Dr. Stanley Spence, Pastor First Baptist Church, Lincolnton, N.C.
“The Lord is my shepherd, I shall not want.”
Such a simple statement but it carries more impact than you might realize. What does it mean not to want? How can the Lord being your shepherd be the replacement for your wants?
We live in a culture of want. We want good jobs, good health, good families, good children, good days--and most of us have those wants enough to be motivated to action in those matters. We know they do not just happen by themselves. Therefore, what is the nature of this statement of not being in want?
When we place our faith in God, we are by nature different people. With our eyes on God, we are striving for eternal values, of which most human earthly wants are not a part in the eternal future.
You cannot take your earthly possessions with you when you die. You cannot take your position and titles with you when you depart. Although one could argue to the contrary, I do not expect God to call us by earthly titles when resurrected. If our earthly existence is left behind when we leave here then what is it we translate into in the next life?
'I shall not want' becomes a very real experience when we trust in the eternal presence of God as a intimate relationship we share. What more could you want?
However, we are constantly looking at others and what they possess. We see the pleasure and joy others get from this or that. Yes, we should rejoice with those who rejoice and cry with those who cry. Constantly, we are challenged to want what others have in magazine ads, television ads, infomercials (sales pitches), radio ads and more. We are bombarded with messages to compare ourselves with others and see if we can be as happy as they appear to be.
I liken this to a photo where a model, looking flawless, is touched up in the editing room to look flawless and happy. The model is not that perfect and neither is the image of joy and fulfilment. With our eyes on the artificially presented joy we forget that models suffer loss, too; they have relationship failures also; they are limited in finding the meaningful relationships they represent in ads just like the rest of us. All that 'stuff' does not make their lives any more abundant than anyone else’s.
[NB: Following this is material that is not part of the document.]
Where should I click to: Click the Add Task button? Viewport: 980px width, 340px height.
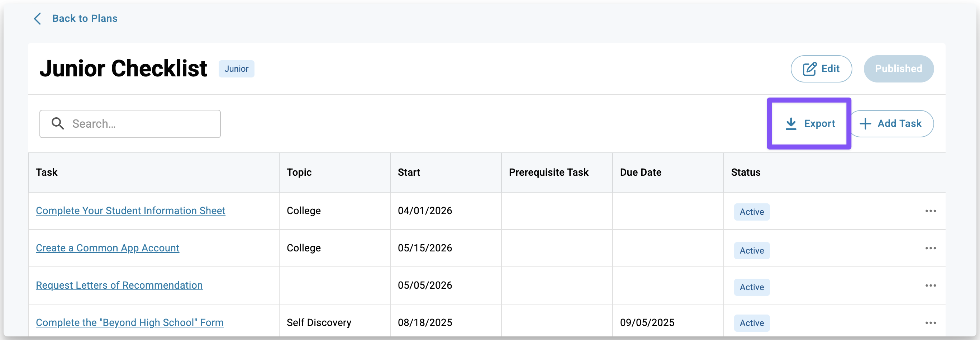[x=891, y=124]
When the Psalmist says he does not want, he is reflecting upon the truth: God is with Him and his joy is complete. He still needs to eat, needs a job, needs a family, and needs love and more. What he is saying is those things pale in significance to the strength of relationship he shares with God. God is greater than all these elements of life. In fact, having God at the center of one’s life helps steer past the unhappiness of life’s wants and wants denied. To lean into God even during the rough times is to know the peace of God that passes all understanding. To fulfill God’s purpose in your life is to find in that accomplishment food enough for joy.